Decididamente, la conselleira de Sanidade, Pilar Farjas, se ha convertido en el referente doctrinal del nuevo Gobierno gallego que, lejos del pragmatismo prometido, parece decidido a romper unilateralmente todos los consensos políticos y sociales existentes, y se desliza peligrosamente hacia el extremismo político y el fundamentalismo ideológico. Invitada a participar en la Semana de Teología y Pastoral organizada por la Fundación Hogar Santa Margarita, la señora Farjas se despachó a gusto con un discurso que no tiene desperdicio y que muestra de forma inequívoca su trasnochada visión de la convivencia y de la democracia.

En su intervención en el citado foro, Pilar Farjas criticó duramente varias iniciativas del Gobierno socialista tales como la ampliación del aborto o el proyecto de ley de libertad religiosa, al tiempo que reivindicaba el derecho de los creyentes a expresar en público las razones de su fe. Naturalmente, la conselleira de Sanidade -como los obispos de su Iglesia- tienen perfecto derecho a defender públicamente sus ideas con el legítimo fin de lograr la mayor adhesión social a los valores y principios que sustentan sus creencias. Pero no les asiste ninguna para coaccionar y presionar a los poderes públicos democráticos e inducirlos al incumplimiento de su inexcusable deber de legislar y gobernar de acuerdo con el pluralismo político que caracteriza a nuestra sociedad, y que representa uno de los pilares básicos de la democracia. A estas alturas de la historia resulta inconcebible que personas como Pilar Farjas -en sintonia con el ala más conservadora de la Conferencia Episcopal- pretendan imponer sus convicciones a través del Código Penal, y sigan empecinadas en la anacrónica pretensión de trasladar el derecho canónico a normas de derecho común.

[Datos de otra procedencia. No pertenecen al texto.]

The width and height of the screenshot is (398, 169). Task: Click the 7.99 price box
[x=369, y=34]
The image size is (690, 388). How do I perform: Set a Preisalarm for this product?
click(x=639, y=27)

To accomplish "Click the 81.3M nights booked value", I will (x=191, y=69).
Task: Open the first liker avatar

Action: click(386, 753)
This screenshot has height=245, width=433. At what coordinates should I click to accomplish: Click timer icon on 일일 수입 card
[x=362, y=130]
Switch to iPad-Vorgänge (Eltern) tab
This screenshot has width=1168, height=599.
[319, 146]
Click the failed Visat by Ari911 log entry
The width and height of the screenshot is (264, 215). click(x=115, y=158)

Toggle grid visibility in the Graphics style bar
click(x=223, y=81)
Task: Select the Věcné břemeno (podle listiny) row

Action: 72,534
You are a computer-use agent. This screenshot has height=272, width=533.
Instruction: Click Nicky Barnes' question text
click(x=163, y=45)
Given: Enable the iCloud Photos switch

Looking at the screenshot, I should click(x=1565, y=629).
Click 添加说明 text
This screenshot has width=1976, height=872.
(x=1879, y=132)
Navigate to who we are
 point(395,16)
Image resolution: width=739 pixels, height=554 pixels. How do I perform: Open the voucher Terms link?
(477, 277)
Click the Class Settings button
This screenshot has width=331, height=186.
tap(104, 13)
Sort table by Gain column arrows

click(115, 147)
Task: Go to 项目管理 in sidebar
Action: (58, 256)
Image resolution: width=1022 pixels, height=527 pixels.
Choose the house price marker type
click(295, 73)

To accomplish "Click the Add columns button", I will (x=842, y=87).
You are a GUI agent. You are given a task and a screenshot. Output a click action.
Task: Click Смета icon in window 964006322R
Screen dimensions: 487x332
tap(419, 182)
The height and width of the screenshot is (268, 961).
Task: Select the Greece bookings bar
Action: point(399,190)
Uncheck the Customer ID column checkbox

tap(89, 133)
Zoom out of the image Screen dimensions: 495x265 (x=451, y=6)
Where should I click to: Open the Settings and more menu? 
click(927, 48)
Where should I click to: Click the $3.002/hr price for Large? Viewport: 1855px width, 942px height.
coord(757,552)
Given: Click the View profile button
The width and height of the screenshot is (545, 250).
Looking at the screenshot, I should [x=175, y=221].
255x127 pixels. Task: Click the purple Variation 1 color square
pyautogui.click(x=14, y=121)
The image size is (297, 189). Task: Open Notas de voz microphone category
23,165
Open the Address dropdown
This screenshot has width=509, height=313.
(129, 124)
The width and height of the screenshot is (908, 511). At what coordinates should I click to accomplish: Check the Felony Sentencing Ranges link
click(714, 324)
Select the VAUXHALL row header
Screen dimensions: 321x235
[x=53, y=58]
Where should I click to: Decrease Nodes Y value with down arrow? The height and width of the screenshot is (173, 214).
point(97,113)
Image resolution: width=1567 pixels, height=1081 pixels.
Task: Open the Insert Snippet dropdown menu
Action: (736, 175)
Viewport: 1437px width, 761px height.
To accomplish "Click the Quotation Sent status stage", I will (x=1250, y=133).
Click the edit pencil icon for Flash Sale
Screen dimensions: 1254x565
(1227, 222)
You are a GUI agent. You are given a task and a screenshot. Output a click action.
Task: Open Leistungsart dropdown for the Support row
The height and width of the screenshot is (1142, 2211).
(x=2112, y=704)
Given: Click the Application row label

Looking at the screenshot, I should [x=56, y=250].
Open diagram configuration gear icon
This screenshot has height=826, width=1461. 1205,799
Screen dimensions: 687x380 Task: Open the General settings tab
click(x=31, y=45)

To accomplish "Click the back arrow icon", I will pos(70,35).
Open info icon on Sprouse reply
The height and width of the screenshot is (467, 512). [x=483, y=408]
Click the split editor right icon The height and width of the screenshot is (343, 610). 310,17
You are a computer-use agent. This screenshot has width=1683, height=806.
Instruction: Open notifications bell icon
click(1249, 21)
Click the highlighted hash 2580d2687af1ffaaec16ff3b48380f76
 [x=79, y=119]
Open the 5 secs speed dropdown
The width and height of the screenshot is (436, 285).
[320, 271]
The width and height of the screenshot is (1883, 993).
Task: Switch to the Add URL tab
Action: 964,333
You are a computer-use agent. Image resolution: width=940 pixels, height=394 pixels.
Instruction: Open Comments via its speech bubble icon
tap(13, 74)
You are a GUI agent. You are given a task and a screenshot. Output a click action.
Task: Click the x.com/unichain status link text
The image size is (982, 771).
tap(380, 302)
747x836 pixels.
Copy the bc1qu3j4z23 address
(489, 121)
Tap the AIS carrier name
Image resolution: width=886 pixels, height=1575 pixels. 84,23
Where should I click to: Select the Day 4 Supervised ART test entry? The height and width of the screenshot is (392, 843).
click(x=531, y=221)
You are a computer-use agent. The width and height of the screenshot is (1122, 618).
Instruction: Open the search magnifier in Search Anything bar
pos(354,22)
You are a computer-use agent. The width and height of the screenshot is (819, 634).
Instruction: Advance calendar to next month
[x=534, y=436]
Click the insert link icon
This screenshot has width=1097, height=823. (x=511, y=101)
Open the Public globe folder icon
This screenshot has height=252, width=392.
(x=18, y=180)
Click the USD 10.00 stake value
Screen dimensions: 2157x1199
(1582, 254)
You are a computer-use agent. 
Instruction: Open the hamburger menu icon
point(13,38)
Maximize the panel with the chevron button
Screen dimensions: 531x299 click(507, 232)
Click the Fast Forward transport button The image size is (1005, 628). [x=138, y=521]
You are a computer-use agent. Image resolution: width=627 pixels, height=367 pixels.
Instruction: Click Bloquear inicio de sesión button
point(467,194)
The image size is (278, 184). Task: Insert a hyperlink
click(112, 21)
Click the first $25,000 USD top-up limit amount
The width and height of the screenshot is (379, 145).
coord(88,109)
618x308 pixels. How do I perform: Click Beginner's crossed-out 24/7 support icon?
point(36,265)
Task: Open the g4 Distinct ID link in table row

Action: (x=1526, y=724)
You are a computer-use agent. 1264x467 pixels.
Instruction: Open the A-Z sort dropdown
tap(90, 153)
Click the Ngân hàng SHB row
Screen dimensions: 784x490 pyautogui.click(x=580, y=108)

Resulta inconcebible que personas como Pilar Farjas pretendan imponer sus convicciones

Pero el Gobierno y el resto de los poderes públicos tienen la indelegable obligación de legislar, también sobre las materias que tanto parecen preocupar a la conselleira de Sanidade, basándose exclusivamente en la ética civil y sin más límite que el que afecta a cualquier otra norma: la Constitución Española, ley fundamental que consagra la aconfesionalidad del Estado y que, no conviene olvidarlo, la señora Farjas prometió o juró cumplir y hacer cumplir.

Defender tan elementales principios democráticos no significa, en modo alguno, pedirle a los ciudadanos que renuncien a sus creencias. Se trata simplemente de recordar que aquéllas no pueden imponerse a quien no las comparte. El sistema democrático respeta profundamente las creencias religiosas, pero se opone rotundamente a que éstas puedan imponerse al conjunto de la sociedad. De forma más precisa, en un Estado democrático no se puede violentar la conciencia de nadie, pero tampoco se puede impedir, como pretende Pilar Farjas, la autodeterminación y la libertad personal de los ciudadanos.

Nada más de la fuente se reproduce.